What about the tax issues? For instance, when would you use a 1099 tax filing versus a K-1 filing? Hurley: Traditional, long-only mutual funds almost always select to be regulated as an investment company. The issue that comes up with these fund of funds vehicles that are created in the market–and again, it’s still early on and it’s not clear who’s going to start a fund of funds vehicle–is this: Will they elect to be regulated as registered investment companies for tax purposes or will they elect to be partnerships? We believe they will probably be registered investment companies. And the reason is that these types of investment companies tend to be ferociously tax inefficient, with high levels of short-term capital gains and income. So ideally, the type of money that would be invested (this is the absolute return as opposed to private equity) would be money that is tax deferred. And if you invest tax-exempt money into a vehicle that is in partnership, and the partnership involves anything that’s leveraged like convertible arbitrage or risk arbitrage, you instantly have the problem of unrelated business taxable income (UBTI): effectively tax-exempt money becomes taxable.

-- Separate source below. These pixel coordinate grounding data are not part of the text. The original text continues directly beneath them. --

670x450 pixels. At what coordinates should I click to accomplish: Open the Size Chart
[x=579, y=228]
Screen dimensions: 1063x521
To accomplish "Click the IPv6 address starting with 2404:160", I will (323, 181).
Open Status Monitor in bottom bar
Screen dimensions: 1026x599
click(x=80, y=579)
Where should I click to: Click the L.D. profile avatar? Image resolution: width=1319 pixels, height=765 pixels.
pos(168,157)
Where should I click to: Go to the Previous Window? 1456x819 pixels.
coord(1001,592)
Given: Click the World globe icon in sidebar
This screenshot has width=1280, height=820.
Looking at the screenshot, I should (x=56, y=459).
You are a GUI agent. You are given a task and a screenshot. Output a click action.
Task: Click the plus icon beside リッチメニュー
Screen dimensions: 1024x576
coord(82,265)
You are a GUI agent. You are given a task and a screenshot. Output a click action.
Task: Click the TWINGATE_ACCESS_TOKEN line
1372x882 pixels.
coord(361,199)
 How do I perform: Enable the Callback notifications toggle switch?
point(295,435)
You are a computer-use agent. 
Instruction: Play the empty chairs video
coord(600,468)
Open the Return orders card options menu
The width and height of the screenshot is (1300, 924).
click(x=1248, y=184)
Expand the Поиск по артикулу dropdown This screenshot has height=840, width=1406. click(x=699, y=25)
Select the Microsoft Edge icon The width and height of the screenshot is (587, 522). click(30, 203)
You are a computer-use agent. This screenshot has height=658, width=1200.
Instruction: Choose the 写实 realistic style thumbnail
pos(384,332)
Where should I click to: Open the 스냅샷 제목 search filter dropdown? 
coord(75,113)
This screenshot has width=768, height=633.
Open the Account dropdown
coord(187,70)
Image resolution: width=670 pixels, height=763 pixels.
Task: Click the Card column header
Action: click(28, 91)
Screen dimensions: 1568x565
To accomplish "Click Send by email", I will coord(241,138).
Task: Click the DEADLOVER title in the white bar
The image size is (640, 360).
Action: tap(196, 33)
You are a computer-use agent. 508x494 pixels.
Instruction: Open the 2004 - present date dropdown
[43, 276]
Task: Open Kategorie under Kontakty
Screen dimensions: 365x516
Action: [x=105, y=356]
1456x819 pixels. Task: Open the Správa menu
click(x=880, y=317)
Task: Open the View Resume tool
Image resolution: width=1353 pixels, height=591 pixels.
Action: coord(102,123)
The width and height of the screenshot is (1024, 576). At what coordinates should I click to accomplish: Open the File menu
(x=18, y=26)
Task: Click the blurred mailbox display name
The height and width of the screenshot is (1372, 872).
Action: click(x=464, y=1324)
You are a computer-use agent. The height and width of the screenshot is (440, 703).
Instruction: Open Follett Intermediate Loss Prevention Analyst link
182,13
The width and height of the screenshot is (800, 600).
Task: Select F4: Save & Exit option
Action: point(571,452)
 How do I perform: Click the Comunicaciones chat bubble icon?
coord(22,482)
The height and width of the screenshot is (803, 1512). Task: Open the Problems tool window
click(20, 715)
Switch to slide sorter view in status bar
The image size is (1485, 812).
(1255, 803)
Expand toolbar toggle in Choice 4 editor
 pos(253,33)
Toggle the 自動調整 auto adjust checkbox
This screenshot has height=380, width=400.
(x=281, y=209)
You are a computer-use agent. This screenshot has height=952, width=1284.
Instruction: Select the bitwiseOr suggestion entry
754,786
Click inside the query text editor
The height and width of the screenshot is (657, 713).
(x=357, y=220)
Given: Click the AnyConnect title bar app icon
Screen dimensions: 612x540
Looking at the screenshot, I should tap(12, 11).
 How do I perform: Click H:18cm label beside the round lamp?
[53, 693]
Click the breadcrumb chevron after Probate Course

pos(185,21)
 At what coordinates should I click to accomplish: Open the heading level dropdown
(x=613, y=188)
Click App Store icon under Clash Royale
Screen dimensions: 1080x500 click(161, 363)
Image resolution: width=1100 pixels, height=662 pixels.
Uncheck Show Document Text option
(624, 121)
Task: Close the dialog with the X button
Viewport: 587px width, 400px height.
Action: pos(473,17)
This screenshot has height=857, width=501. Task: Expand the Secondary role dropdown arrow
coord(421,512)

On the other hand, with private equity partnerships you have very long-term investments. You put the money to work and five years later you get money, so they are very tax efficient. Also, if you elect to be regulated as an investment company for tax purposes, [a private equity fund] has a series of diversification tests that you have to meet that are not simple. If you are going to meet these diversity tests, it’s almost impossible in a private equity fund because you are making 10 investments over a long period of time. If you are making investments in a hedge fund of funds vehicle or absolute return, which includes managed futures, you can invest across 15 managers who in turn invest in thousands of different things. So it’s easier to meet the diversification test if you make the tax selection as an investment company. It is very difficult to meet the diversification test if it’s a private equity type investment. The way we think it will ultimately come out is that fund of funds vehicles for absolute return products will get a 1099, just like a regular mutual fund. For private equity ones, which are much longer-tailed investments, they will get a K-1.

What happened to the fund of funds Undiscovered Managers was putting together? Hurley: We are still trying to figure out how to do this in a way that makes sense. We also recognize the range of knowledge and understanding across the advisor community about alternative assets is not homogenous. What you have is varying degrees of experience and due diligence. So what you will wind up seeing is pockets where advisory businesses will enter this business. But it will be a while before the entire industry’s comfortable with these types of asset classes.

What happens when the market turns around? Will people lose interest in these alternative assets? Hurley: When is this turnaround coming? Call me when it is.

Worthington: As advisors and clients become more educated about the benefits of these strategies, even when the market comes back, whether it’s next month or seven years from now, they will still use alternative investments, or look to use them, because the benefits, if done correctly, are undeniable.